Copy the records exactly. Include every line.

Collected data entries
####

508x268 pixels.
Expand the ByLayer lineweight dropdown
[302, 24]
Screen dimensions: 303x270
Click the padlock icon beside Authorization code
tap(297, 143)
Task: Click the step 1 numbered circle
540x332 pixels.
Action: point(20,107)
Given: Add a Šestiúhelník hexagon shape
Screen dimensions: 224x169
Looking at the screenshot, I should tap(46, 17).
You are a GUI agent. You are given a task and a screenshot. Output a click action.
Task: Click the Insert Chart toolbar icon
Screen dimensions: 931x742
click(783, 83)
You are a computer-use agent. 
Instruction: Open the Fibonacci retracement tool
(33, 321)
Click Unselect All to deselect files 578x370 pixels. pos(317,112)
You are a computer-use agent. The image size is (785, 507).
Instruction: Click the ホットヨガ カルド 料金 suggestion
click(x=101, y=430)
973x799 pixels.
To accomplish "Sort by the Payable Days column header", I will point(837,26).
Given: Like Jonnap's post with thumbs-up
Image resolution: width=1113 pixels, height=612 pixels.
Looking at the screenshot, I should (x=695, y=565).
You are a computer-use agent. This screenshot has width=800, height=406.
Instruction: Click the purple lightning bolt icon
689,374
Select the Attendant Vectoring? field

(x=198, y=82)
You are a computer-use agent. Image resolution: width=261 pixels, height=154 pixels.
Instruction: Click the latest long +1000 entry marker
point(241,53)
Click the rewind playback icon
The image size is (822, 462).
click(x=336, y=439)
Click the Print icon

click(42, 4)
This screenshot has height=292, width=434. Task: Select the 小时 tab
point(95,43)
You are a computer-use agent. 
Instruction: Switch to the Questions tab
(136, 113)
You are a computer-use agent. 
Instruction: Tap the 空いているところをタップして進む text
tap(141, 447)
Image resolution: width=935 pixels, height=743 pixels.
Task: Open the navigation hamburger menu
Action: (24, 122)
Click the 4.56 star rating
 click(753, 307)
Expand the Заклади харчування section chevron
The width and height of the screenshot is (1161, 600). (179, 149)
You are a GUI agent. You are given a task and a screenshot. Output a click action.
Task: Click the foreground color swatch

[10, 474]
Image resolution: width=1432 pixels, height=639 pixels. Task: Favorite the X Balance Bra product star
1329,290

####

▶ REPLY:
508x268 pixels.
Expand the ByLayer lineweight dropdown
[302, 24]
Screen dimensions: 303x270
Click the padlock icon beside Authorization code
tap(297, 143)
Task: Click the step 1 numbered circle
540x332 pixels.
Action: point(20,107)
Given: Add a Šestiúhelník hexagon shape
Screen dimensions: 224x169
Looking at the screenshot, I should tap(46, 17).
You are a GUI agent. You are given a task and a screenshot. Output a click action.
Task: Click the Insert Chart toolbar icon
Screen dimensions: 931x742
click(783, 83)
You are a computer-use agent. 
Instruction: Open the Fibonacci retracement tool
(33, 321)
Click Unselect All to deselect files 578x370 pixels. pos(317,112)
You are a computer-use agent. The image size is (785, 507).
Instruction: Click the ホットヨガ カルド 料金 suggestion
click(x=101, y=430)
973x799 pixels.
To accomplish "Sort by the Payable Days column header", I will point(837,26).
Given: Like Jonnap's post with thumbs-up
Image resolution: width=1113 pixels, height=612 pixels.
Looking at the screenshot, I should (x=695, y=565).
You are a computer-use agent. This screenshot has width=800, height=406.
Instruction: Click the purple lightning bolt icon
689,374
Select the Attendant Vectoring? field

(x=198, y=82)
You are a computer-use agent. Image resolution: width=261 pixels, height=154 pixels.
Instruction: Click the latest long +1000 entry marker
point(241,53)
Click the rewind playback icon
The image size is (822, 462).
click(x=336, y=439)
Click the Print icon

click(42, 4)
This screenshot has height=292, width=434. Task: Select the 小时 tab
point(95,43)
You are a computer-use agent. 
Instruction: Switch to the Questions tab
(136, 113)
You are a computer-use agent. 
Instruction: Tap the 空いているところをタップして進む text
tap(141, 447)
Image resolution: width=935 pixels, height=743 pixels.
Task: Open the navigation hamburger menu
Action: (24, 122)
Click the 4.56 star rating
 click(753, 307)
Expand the Заклади харчування section chevron
The width and height of the screenshot is (1161, 600). (179, 149)
You are a GUI agent. You are given a task and a screenshot. Output a click action.
Task: Click the foreground color swatch

[10, 474]
Image resolution: width=1432 pixels, height=639 pixels. Task: Favorite the X Balance Bra product star
1329,290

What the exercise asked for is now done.